Commit Graph

97 Commits

Author SHA1 Message Date
292a1a8566 fix: detect and fallback garbled PDF text to OCR (#13366) (#13404)
## Problem

When PDF fonts lack ToUnicode/CMap mappings, pdfplumber (pdfminer)
cannot map CIDs to correct Unicode characters, outputting PUA characters
(U+E000~U+F8FF) or `(cid:xxx)` placeholders. The original code fully
trusted pdfplumber text without any garbled detection, causing garbled
output in the final parsed result.

Relates to #13366

## Solution

### 1. Garbled text detection functions
- `_is_garbled_char(ch)`: Detects PUA characters (BMP/Plane 15/16),
replacement character U+FFFD, control characters, and
unassigned/surrogate codepoints
- `_is_garbled_text(text, threshold)`: Calculates garbled ratio and
detects `(cid:xxx)` patterns

### 2. Box-level fallback (in `__ocr()`)
When a text box has ≥50% garbled characters, discard pdfplumber text and
fallback to OCR recognition.

### 3. Page-level detection (in `__images__()`)
Sample characters from each page; if garbled rate ≥30%, clear all
pdfplumber characters for that page, forcing full OCR.

### 4. Layout recognizer CID filtering
Filter out `(cid:xxx)` patterns in `layout_recognizer.py` text
processing to prevent them from polluting layout analysis.

## Testing
- 29 unit tests covering: normal CJK/English text, PUA characters, CID
patterns, mixed text, boundary thresholds, edge cases
- All 85 existing project unit tests pass without regression
2026-03-10 11:20:31 +08:00
fa71f8d0c7 refactor(word): lazy-load DOCX images to reduce peak memory without changing output (#13233)
**Summary**
This PR tackles a significant memory bottleneck when processing
image-heavy Word documents. Previously, our pipeline eagerly decoded
DOCX images into `PIL.Image` objects, which caused high peak memory
usage.
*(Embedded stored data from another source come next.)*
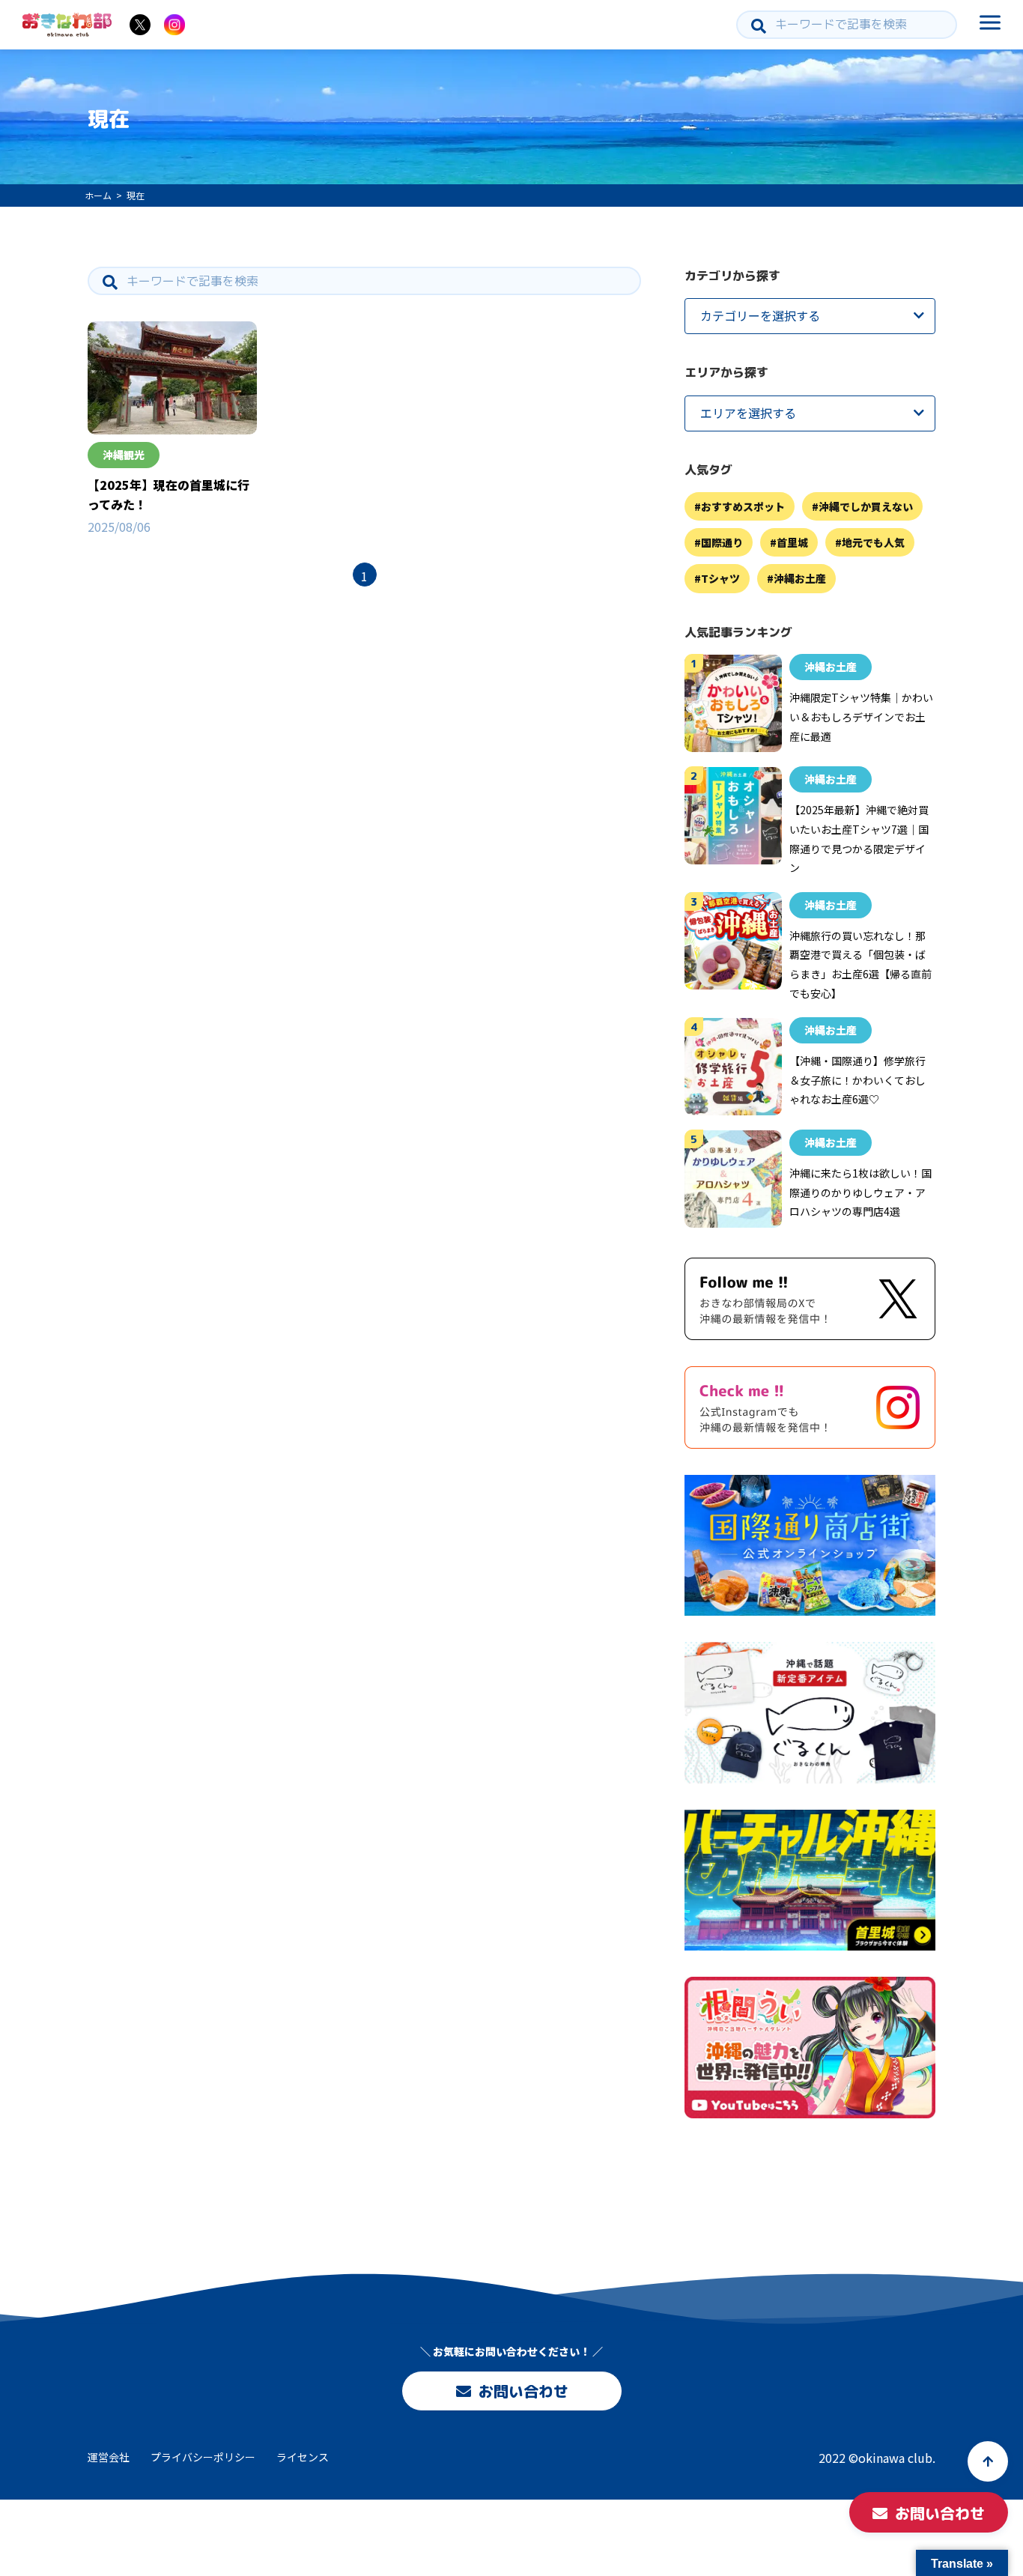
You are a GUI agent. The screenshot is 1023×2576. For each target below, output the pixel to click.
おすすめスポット (743, 506)
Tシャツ (720, 579)
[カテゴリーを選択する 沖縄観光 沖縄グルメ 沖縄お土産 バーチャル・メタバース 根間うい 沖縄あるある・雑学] (809, 316)
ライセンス (302, 2456)
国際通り (722, 543)
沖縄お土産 (800, 579)
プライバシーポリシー (203, 2456)
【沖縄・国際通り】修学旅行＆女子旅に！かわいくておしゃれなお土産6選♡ (857, 1080)
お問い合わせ (523, 2390)
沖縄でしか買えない (866, 506)
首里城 (792, 543)
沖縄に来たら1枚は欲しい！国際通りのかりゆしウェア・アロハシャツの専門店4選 (860, 1192)
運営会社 (109, 2456)
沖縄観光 (124, 454)
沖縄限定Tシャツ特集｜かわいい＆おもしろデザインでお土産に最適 (861, 717)
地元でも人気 (873, 543)
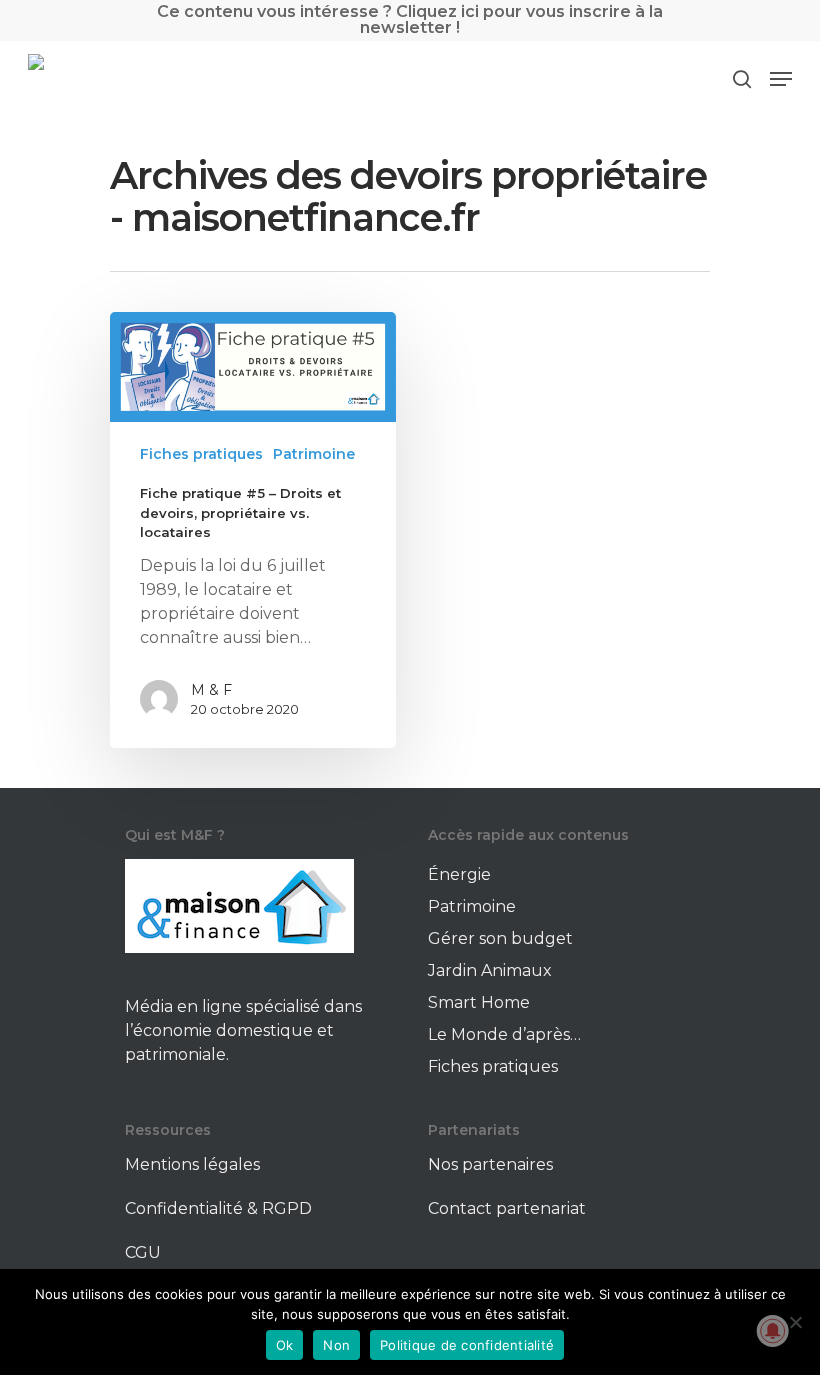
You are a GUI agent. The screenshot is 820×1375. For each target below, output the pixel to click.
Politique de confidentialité (467, 1345)
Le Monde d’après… (504, 1034)
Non (336, 1345)
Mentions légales (192, 1164)
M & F (211, 690)
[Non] (795, 1322)
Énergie (459, 874)
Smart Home (479, 1002)
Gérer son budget (500, 938)
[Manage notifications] (773, 1331)
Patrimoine (314, 454)
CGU (143, 1252)
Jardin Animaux (490, 970)
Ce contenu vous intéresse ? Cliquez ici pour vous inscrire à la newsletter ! (410, 19)
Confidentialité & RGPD (218, 1208)
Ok (285, 1345)
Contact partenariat (507, 1208)
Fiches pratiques (201, 454)
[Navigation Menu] (781, 79)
To solve this, I've introduced a **lazy-loading approach**:
images are now stored as raw blobs and only decoded exactly when and
where they are consumed.

This successfully reduces the memory footprint while keeping the parsing
output completely identical to before.

**What's Changed**
Instead of a dry file-by-file list, here is the logical breakdown of the
updates:

* **The Core Abstraction (`lazy_image.py`)**: Introduced `LazyDocxImage`
along with helper APIs to handle lazy decoding, image-type checks, and
NumPy compatibility. It also supports `.close()` and detached PIL access
to ensure safe lifecycle management and prevent memory leaks.
* **Pipeline Integration (`naive.py`, `figure_parser.py`, etc.)**:
Updated the general DOCX picture extraction to return these new lazy
images. Downstream consumers (like the figure/VLM flow and base64
encoding paths) now decode images right at the use site using detached
PIL instances, avoiding shared-instance side effects.
* **Compatibility Hooks (`operators.py`, `book.py`, etc.)**: Added
necessary compatibility conversions so these lazy images flow smoothly
through existing merging, filtering, and presentation steps without
breaking.

**Scope & What is Intentionally Left Out**
To keep this PR focused, I have restricted these changes strictly to the
**general Word pipeline** and its downstream consumers.
The `QA` and `manual` Word parsing pipelines are explicitly **not
modified** in this PR. They can be safely migrated to this new lazy-load
model in a subsequent, standalone PR.

**Design Considerations**
I briefly considered adding image compression during processing, but
decided against it to avoid any potential quality degradation in the
derived outputs. I also held off on a massive pipeline re-architecture
to avoid overly invasive changes right now.

**Validation & Testing**
I've tested this to ensure no regressions:

* Compared identical DOCX inputs before and after this branch: chunk
counts, extracted text, table HTML, and image descriptions match
perfectly.
* **Confirmed a noticeable drop in peak memory usage when processing
image-dense documents.** For a 30MB Word document containing 243 1080p
screenshots, memory consumption is reduced by approximately 1.5GB.

**Breaking Changes**
None.
2026-02-28 11:22:31 +08:00
678392c040 feat(deepdoc): add configurable ONNX thread counts and GPU memory shrinkage (#12777)
### What problem does this PR solve?

This PR addresses critical memory and CPU resource management issues in
high-concurrency environments (multi-worker setups):

GPU Memory Exhaustion (OOM): Currently, onnxruntime-gpu uses an
aggressive memory arena that does not effectively release VRAM back to
the system after a task completes. In multi-process worker setups ($WS >
4), this leads to BFCArena allocation failures and OOM errors as workers
"hoard" VRAM even when idle. This PR introduces an optional GPU Memory
Arena Shrinkage toggle to mitigate this issue.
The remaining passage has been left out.